In order to do this, we need to
realise that we’ve got a NOT gate over here. And C, which was the output of the
OR gate, is now becoming the input of the NOT gate. Recalling the truth table for a NOT
gate then, we see that every time the input to a NOT gate is zero, the output
becomes one, and vice versa. And so in the very first row, the
input of the NOT gate, which is C, is set to zero. Therefore, the output is going to
be set to one. And in the second case, the input
of the NOT gate is one. So the output is going to be
zero. And the same is true for the other
two remaining rows. And so at this point, we’ve
completely filled in our truth table for this logic circuit. We can now choose if we wish to get
rid of the column with the values of C in it. But what we’re most interested in
keeping in this truth table are all the possible combinations of the inputs to the
logic circuit as a whole and the resulting values of the output in each case. So when we get rid of the column
for C, this is the truth table that we’re left with.

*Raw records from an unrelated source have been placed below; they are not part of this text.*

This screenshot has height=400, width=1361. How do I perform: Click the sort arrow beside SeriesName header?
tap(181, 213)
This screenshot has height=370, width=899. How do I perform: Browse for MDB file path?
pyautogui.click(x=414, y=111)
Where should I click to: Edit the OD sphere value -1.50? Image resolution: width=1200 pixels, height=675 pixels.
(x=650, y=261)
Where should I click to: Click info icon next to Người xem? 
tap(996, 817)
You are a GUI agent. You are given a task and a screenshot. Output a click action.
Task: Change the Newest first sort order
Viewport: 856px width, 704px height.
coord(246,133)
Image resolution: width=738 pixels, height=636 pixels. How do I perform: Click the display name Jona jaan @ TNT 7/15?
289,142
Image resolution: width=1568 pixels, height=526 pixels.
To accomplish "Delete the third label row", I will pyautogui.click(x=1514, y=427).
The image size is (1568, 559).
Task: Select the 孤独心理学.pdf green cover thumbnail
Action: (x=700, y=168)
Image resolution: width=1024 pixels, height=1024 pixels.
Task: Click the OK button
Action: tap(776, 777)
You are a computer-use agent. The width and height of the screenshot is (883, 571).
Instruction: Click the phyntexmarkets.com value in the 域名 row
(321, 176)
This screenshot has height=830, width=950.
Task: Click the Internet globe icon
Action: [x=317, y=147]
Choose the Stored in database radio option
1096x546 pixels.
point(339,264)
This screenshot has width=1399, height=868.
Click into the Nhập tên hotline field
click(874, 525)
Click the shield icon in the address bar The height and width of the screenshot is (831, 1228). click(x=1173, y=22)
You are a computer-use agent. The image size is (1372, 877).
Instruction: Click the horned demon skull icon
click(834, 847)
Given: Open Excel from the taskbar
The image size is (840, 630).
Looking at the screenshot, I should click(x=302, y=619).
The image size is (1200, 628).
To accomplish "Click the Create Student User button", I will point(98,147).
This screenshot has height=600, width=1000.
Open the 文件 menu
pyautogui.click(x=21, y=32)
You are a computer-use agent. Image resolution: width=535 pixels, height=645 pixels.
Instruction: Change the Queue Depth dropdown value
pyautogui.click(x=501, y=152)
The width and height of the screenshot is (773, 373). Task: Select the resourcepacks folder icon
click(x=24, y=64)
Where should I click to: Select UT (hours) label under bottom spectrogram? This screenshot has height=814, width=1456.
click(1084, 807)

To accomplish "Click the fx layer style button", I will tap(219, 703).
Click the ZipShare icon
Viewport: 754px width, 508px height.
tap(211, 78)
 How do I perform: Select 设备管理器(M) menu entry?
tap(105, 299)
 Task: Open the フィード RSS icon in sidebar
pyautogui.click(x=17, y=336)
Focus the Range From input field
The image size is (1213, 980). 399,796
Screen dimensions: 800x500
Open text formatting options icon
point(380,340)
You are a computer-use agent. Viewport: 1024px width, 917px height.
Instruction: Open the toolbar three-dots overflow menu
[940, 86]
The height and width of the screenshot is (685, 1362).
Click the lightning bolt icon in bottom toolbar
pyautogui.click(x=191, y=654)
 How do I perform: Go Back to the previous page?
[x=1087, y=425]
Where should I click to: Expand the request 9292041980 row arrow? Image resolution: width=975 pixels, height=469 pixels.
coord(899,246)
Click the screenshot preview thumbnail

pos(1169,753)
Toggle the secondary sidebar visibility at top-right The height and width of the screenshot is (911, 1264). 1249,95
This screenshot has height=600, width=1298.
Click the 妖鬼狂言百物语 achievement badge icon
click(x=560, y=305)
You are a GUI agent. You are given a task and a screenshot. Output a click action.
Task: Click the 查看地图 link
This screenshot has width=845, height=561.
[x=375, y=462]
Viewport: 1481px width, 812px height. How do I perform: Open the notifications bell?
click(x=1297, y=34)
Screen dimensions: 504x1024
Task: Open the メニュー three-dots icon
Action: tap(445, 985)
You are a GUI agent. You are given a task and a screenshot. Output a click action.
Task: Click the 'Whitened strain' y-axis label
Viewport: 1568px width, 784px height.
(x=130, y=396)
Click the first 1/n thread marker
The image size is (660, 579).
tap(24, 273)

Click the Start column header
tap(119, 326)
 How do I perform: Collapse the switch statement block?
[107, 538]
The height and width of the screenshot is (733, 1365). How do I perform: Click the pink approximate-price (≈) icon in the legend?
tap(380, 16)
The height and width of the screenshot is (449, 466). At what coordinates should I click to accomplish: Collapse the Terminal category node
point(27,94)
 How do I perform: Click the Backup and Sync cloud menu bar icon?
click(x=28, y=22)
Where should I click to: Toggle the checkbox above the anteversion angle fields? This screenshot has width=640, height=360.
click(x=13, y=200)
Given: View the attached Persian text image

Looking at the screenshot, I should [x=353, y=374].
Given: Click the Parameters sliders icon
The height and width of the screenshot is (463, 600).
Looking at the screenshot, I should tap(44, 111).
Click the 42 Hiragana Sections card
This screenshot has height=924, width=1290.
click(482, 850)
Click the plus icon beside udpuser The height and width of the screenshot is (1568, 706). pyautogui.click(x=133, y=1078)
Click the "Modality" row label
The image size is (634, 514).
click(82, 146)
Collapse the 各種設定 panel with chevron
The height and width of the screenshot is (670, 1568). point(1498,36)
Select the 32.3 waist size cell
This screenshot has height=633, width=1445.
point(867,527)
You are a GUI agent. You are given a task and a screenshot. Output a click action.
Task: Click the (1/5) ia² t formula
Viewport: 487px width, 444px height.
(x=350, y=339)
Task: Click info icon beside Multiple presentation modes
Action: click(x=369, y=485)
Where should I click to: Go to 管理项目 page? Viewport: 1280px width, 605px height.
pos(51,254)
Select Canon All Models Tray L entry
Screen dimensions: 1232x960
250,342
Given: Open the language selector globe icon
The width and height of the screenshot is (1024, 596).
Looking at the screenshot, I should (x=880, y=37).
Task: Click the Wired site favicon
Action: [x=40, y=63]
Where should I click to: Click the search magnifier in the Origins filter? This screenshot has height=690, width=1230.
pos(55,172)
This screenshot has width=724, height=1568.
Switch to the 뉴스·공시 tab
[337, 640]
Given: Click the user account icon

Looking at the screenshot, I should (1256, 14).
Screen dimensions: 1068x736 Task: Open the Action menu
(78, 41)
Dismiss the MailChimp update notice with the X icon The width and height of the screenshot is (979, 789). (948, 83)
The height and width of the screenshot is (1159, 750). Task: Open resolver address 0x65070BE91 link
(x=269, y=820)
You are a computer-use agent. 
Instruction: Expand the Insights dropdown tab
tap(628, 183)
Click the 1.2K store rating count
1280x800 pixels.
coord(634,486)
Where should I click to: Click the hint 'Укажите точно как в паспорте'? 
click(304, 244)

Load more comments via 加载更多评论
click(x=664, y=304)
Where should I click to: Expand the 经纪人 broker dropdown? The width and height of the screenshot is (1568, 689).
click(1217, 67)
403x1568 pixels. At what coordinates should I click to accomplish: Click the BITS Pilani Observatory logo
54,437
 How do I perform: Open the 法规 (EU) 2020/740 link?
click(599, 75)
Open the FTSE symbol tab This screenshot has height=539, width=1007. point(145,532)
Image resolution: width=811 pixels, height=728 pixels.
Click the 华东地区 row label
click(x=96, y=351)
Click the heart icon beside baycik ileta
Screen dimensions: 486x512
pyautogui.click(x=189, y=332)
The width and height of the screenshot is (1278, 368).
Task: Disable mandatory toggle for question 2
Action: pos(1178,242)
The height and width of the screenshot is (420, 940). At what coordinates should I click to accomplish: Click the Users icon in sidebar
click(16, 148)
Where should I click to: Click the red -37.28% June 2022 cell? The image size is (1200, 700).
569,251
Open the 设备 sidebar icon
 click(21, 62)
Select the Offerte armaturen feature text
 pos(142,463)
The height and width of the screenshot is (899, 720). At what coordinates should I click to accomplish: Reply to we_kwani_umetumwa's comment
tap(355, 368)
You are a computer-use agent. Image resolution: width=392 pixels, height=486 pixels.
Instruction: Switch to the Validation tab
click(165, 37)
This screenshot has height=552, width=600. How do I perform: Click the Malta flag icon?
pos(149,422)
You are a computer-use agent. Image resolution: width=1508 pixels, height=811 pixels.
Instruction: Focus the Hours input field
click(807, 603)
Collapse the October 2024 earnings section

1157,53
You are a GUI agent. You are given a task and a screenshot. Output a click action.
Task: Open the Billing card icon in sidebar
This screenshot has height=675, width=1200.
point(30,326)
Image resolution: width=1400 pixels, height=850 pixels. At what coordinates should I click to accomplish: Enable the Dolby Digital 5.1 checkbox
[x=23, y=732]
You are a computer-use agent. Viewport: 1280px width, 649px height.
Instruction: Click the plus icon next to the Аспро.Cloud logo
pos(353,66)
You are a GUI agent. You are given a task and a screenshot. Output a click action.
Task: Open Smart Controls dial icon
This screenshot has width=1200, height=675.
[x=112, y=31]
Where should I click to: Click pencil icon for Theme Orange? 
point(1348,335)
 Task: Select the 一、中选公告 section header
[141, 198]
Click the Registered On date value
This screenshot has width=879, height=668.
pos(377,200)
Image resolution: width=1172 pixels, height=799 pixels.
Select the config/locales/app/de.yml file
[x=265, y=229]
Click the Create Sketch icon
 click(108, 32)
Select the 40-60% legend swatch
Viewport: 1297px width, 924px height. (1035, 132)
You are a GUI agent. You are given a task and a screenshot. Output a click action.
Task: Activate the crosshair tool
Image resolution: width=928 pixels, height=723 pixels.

Now as a side note, we might notice
that this truth table looks exactly like the truth table for a NOR gate. In other words, when the output is
one when neither input A nor input B is set to one. And so what we’ve seen building
this truth table is that this setup here, an OR gate followed by a NOT gate, is
functionally identical to a NOR gate. And actually, that’s why the symbol
for a NOR gate is the same as the symbol for an OR gate followed by this little
circle, which is found on the NOT gate. But anyway, so in order to be able
to build truth tables for logic circuits, we first need to be able to identify the
types of logic gates found in this logic circuit. Secondly, we need to recall the
truth tables for each one of these logic gates. And finally, we need to
systematically build the truth table, incorporating columns for intermediate values
like we did for position C, if necessary. So now that we’ve understood this,
let’s take a look at an example question.
The diagram shows a logic circuit
consisting of multiple logic gates. The table shows the output for some
of the different possible combinations of inputs.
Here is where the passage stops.